EXTRACTED INFORMATION Start Marker

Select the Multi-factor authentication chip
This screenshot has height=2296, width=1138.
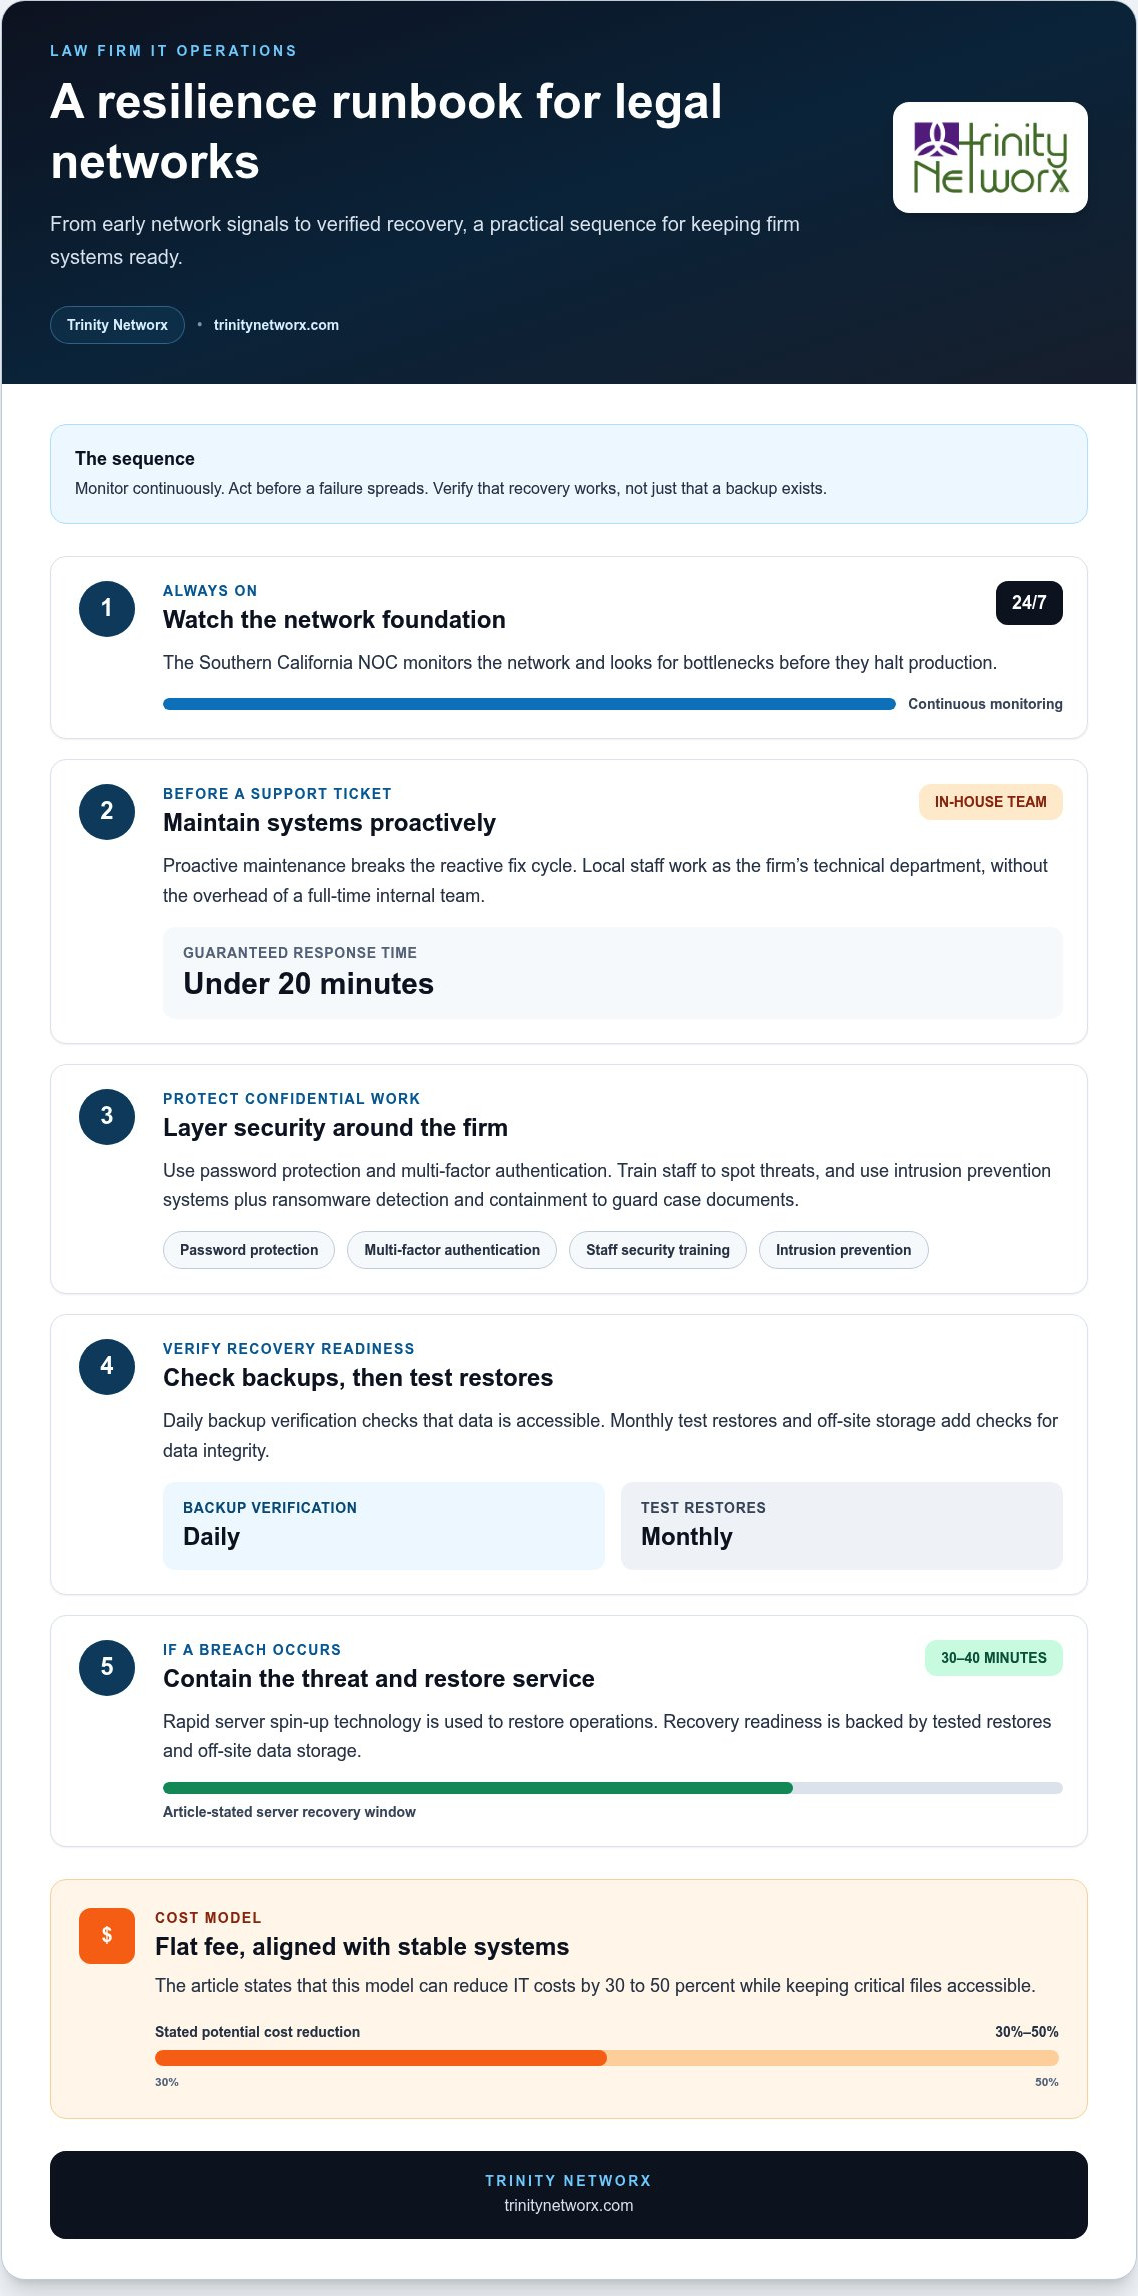[452, 1250]
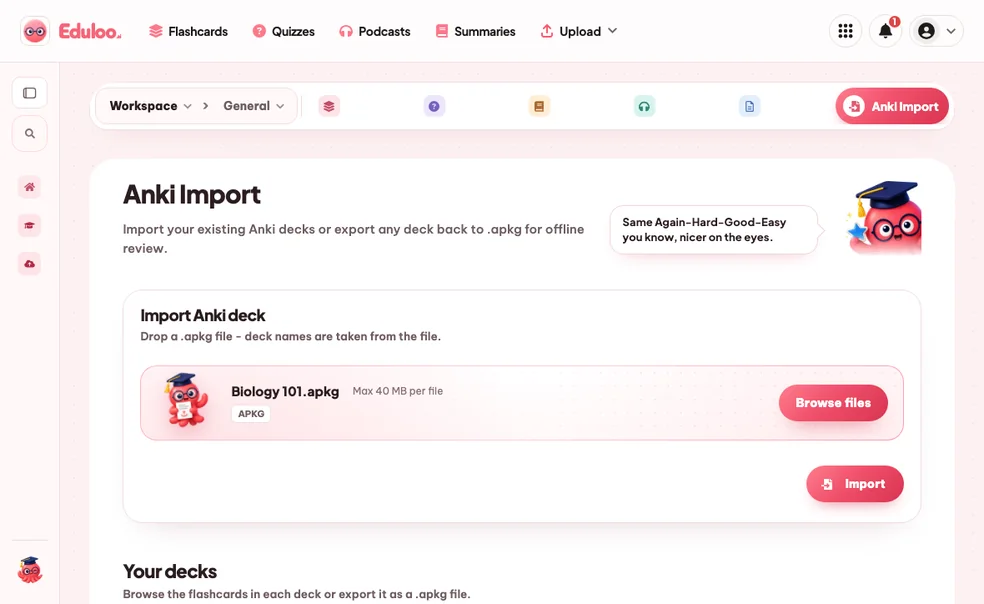Open the graduation cap sidebar icon
The height and width of the screenshot is (604, 984).
pos(29,225)
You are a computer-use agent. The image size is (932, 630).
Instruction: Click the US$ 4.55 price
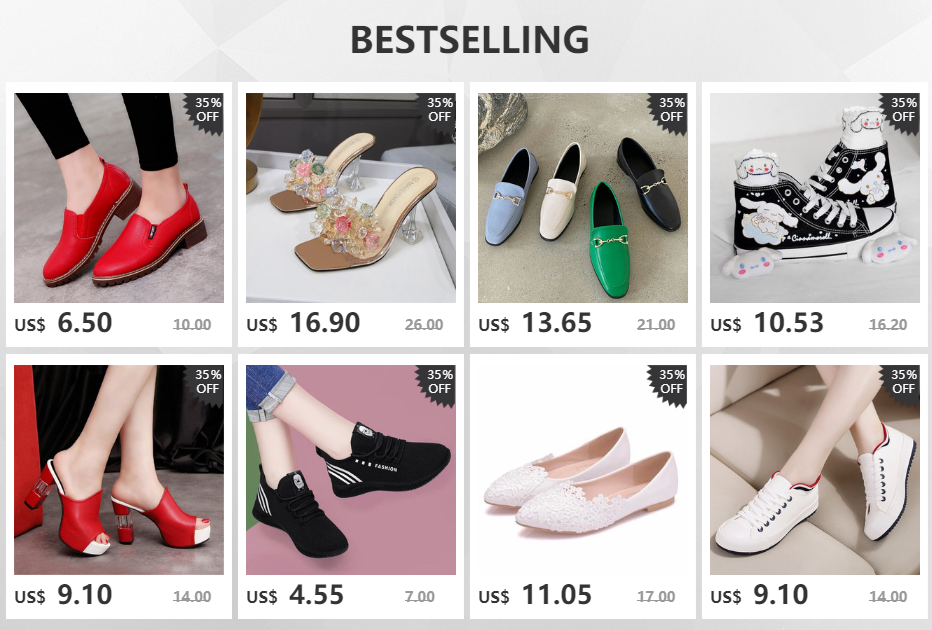[295, 596]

EXTRACTED INFORMATION End Marker

▸ EXERCISE PROMPT
Each line from the top of the records through the one containing "You are a computer-use" needs to be transcribed exactly, without pictures.

▸ YOUR RESPONSE
Select the Multi-factor authentication chip
This screenshot has height=2296, width=1138.
[452, 1250]
Open the graduation cap sidebar icon
The height and width of the screenshot is (604, 984).
pos(29,225)
You are a computer-use agent. The image size is (932, 630).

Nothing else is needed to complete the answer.